● **Task details**: Any image in the records is to be skipped; everything else should be reproduced exactly.

──────────────────────────────

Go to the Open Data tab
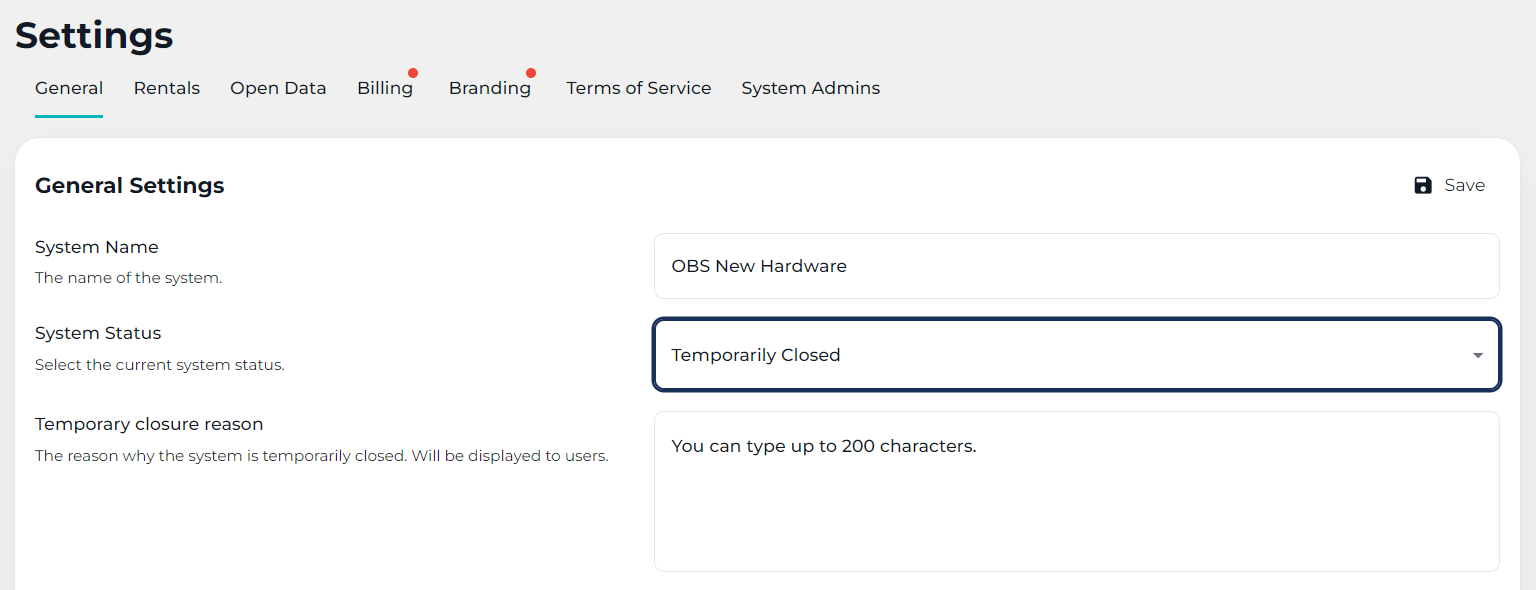[x=278, y=88]
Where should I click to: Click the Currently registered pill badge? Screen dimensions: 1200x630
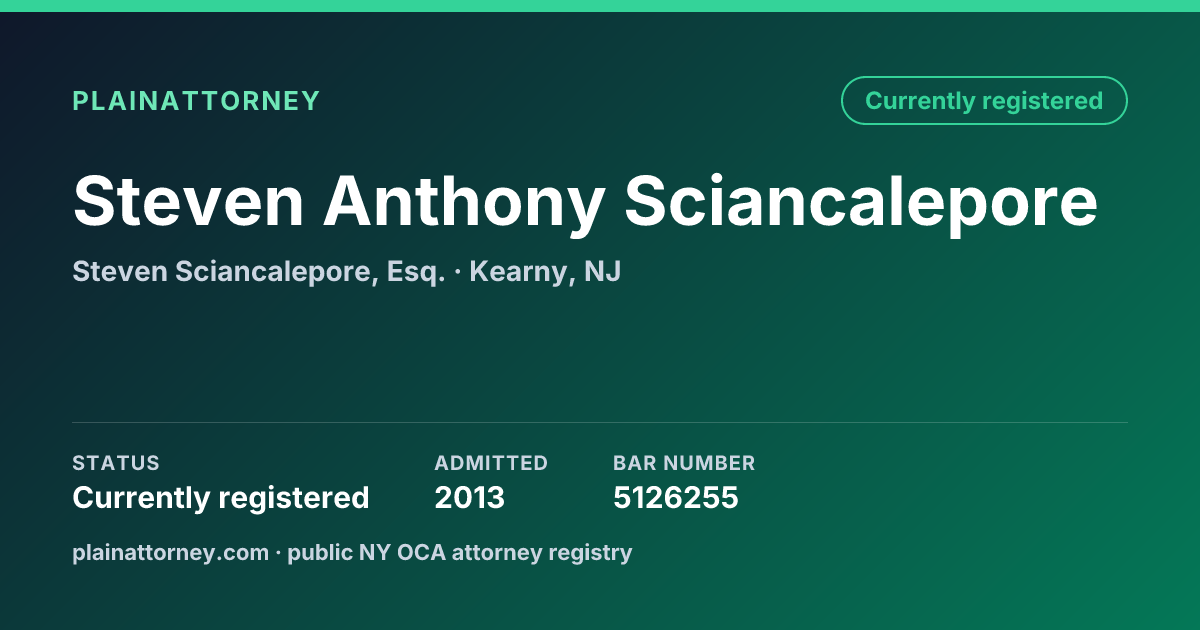(x=984, y=101)
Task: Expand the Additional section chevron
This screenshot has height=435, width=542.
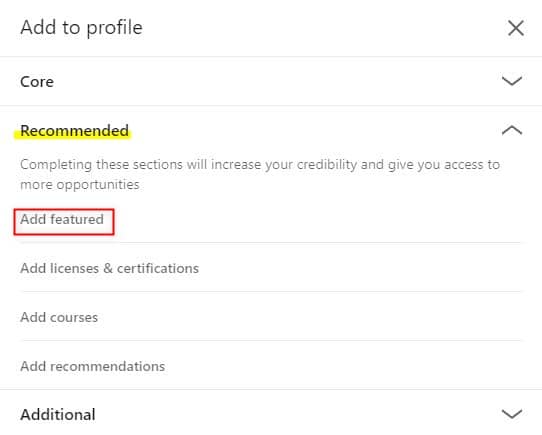Action: (512, 414)
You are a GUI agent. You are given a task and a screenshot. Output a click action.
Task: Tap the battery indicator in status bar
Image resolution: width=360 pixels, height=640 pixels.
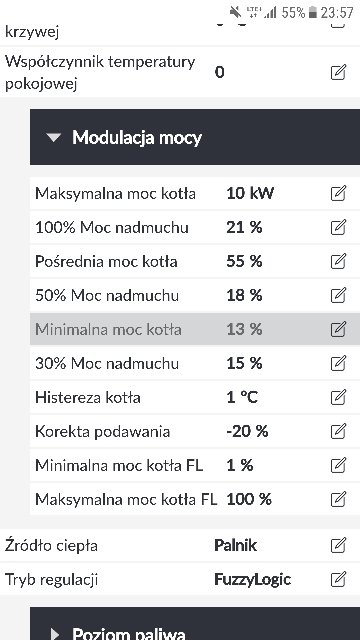(313, 13)
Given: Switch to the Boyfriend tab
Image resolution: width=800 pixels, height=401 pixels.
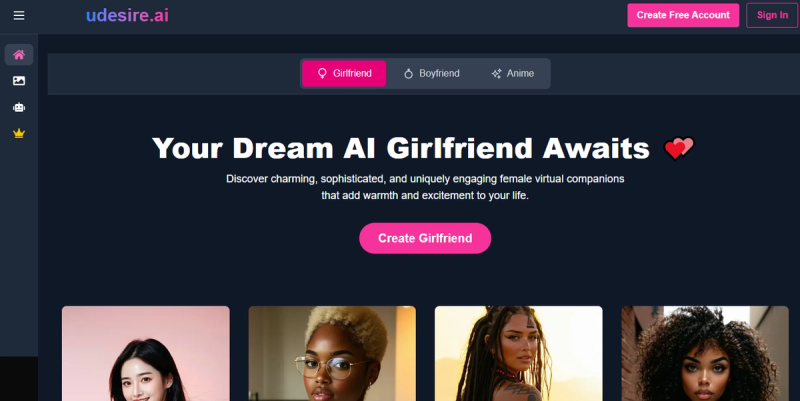Looking at the screenshot, I should pyautogui.click(x=432, y=73).
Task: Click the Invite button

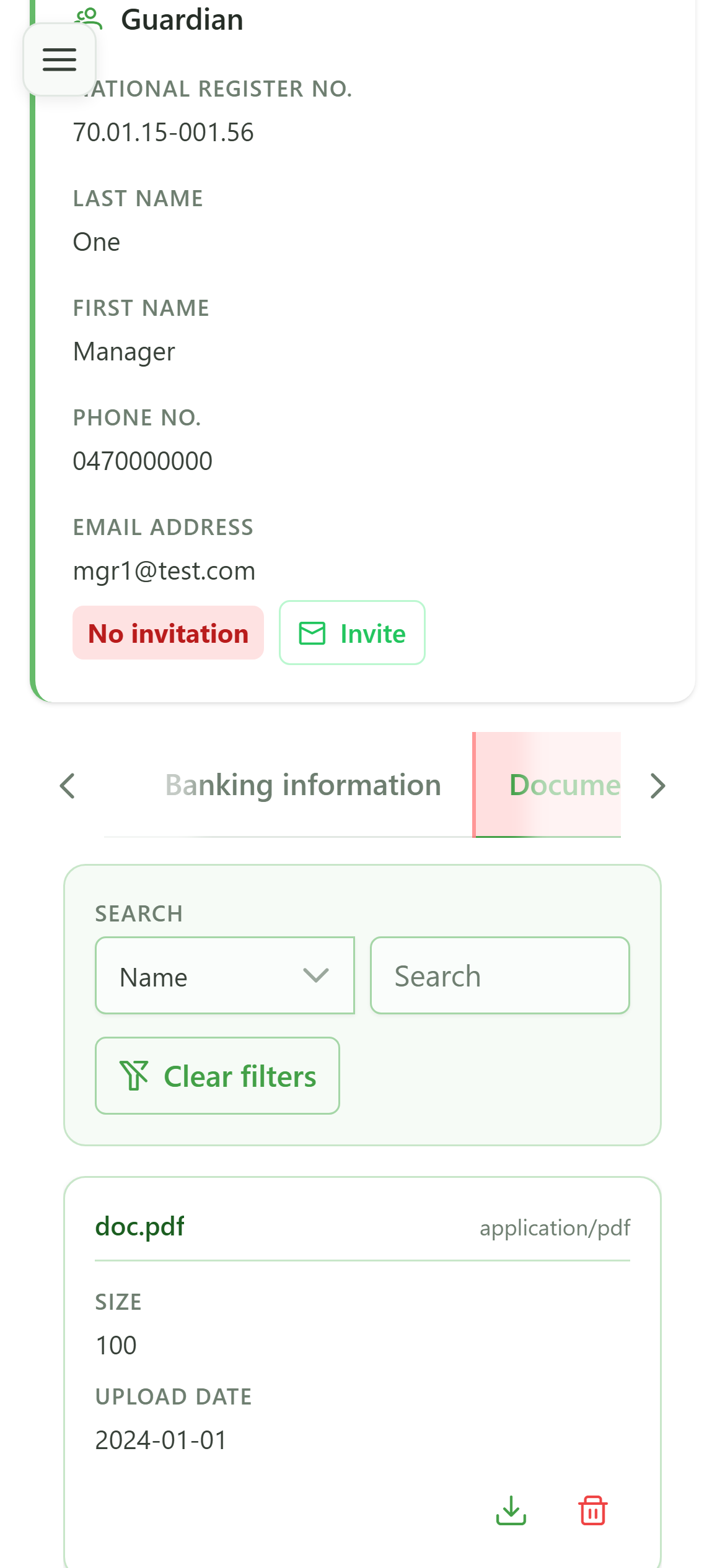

──────────────────────────────

● **Solution**:
Go to the Open Data tab
[x=278, y=88]
Where should I click to: Click the Currently registered pill badge? Screen dimensions: 1200x630
(x=984, y=101)
Task: Expand the Additional section chevron
This screenshot has height=435, width=542.
Action: (512, 414)
You are a GUI agent. You are given a task and a screenshot. Output a click action.
Task: Tap the battery indicator in status bar
Image resolution: width=360 pixels, height=640 pixels.
(313, 13)
Given: Switch to the Boyfriend tab
Image resolution: width=800 pixels, height=401 pixels.
Looking at the screenshot, I should pyautogui.click(x=432, y=73).
Task: Click the Invite button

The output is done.